■ WHAT THIS TASK INVOLVES ■
Write out the records that follow exactly. Do not include pictures.

Saved data entries
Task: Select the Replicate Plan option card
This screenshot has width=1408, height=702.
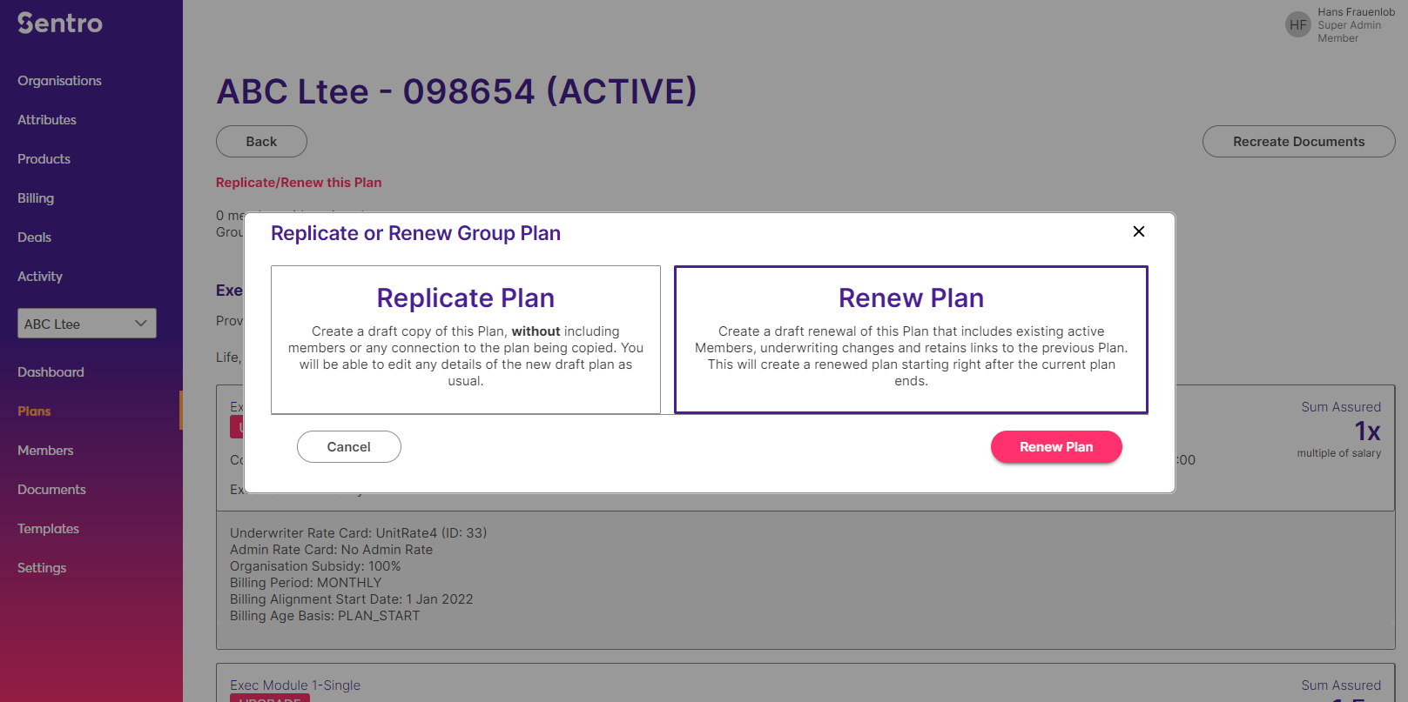Action: [x=466, y=340]
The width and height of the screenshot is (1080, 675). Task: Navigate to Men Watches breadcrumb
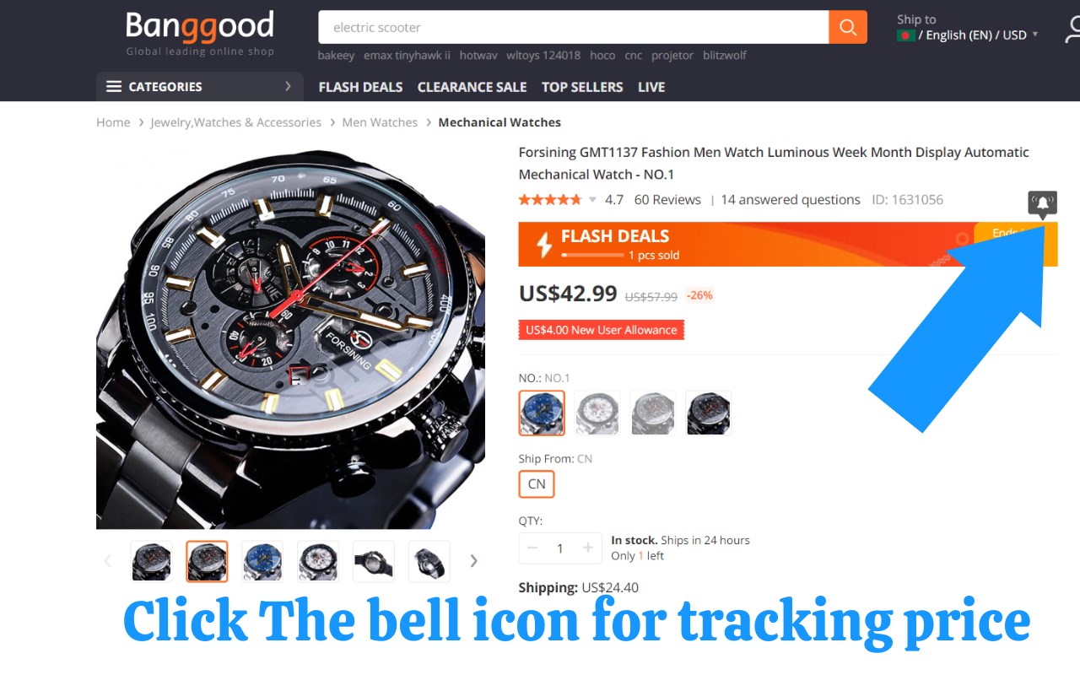coord(380,122)
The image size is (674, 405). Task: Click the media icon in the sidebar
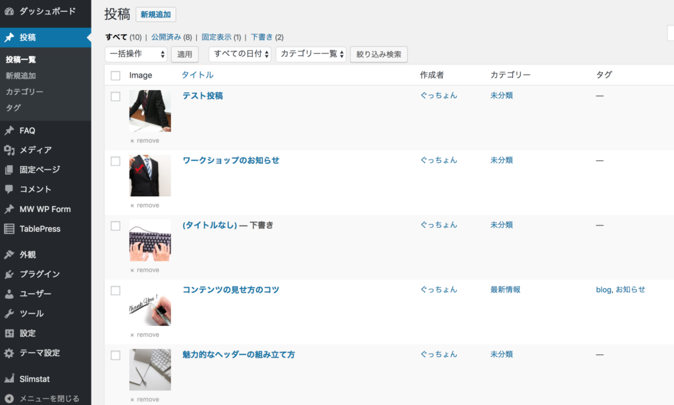(9, 149)
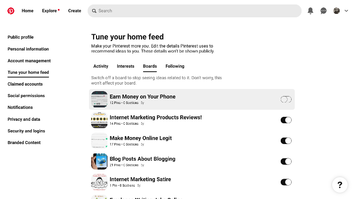Enable the Earn Money on Your Phone toggle
The height and width of the screenshot is (199, 354).
[286, 100]
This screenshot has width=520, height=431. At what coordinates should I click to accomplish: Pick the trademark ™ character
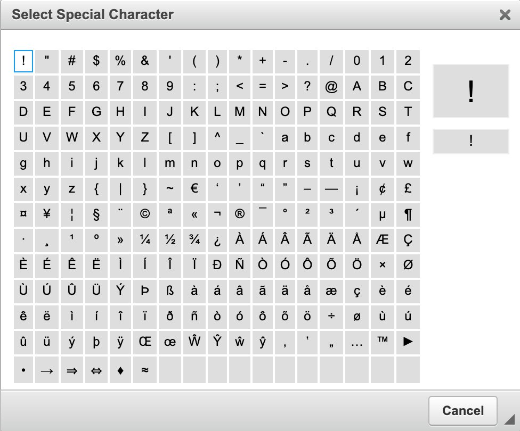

■ ANSWER TO THIS EXERCISE ■
Task: Select the Replicate Plan option card
This screenshot has width=1408, height=702.
Action: [x=466, y=340]
The width and height of the screenshot is (1080, 675). Task: Navigate to Men Watches breadcrumb
coord(380,122)
The image size is (674, 405). Task: Click the media icon in the sidebar
(9, 149)
Enable the Earn Money on Your Phone toggle
The height and width of the screenshot is (199, 354).
[286, 100]
This screenshot has width=520, height=431. At what coordinates should I click to accomplish: Pick the trademark ™ character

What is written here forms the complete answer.